Description of the task: Show the lines below where "agent" occurs.

*** Opening of Source information ***

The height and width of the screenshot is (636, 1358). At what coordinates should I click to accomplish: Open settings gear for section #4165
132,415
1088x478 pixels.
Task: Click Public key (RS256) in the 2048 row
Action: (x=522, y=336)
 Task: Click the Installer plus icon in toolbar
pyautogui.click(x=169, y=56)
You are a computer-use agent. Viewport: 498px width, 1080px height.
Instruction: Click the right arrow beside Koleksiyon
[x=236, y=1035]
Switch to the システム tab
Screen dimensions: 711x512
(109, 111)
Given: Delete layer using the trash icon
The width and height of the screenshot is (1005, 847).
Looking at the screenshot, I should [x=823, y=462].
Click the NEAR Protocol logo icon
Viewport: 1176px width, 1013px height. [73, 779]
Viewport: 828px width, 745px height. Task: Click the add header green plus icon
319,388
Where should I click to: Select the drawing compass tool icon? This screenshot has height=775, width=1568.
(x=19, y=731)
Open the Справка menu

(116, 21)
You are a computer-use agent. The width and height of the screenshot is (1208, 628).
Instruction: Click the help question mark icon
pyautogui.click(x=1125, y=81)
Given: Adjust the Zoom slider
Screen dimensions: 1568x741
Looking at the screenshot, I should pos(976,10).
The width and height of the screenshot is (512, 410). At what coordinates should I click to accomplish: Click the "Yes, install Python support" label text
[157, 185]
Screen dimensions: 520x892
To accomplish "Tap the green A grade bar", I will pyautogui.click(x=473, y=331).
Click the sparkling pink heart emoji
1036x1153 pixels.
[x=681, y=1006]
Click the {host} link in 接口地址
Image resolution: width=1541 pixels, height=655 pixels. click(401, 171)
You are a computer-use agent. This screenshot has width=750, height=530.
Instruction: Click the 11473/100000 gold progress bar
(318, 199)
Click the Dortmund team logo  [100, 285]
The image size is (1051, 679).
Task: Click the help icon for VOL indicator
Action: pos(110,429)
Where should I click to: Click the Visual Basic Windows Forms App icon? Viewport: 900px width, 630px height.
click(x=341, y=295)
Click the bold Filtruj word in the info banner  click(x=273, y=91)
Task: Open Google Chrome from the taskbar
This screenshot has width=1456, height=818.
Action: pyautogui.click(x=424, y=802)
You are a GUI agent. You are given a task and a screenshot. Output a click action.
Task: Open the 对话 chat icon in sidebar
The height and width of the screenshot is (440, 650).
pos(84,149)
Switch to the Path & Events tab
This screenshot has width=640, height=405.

*** Close of Source information ***

Response area:
You are a computer-use agent. Viewport: 498px width, 1080px height.
You are a computer-use agent. The width and height of the screenshot is (1208, 628).
You are a computer-use agent. This screenshot has width=750, height=530.
You are a GUI agent. You are given a task and a screenshot. Output a click action.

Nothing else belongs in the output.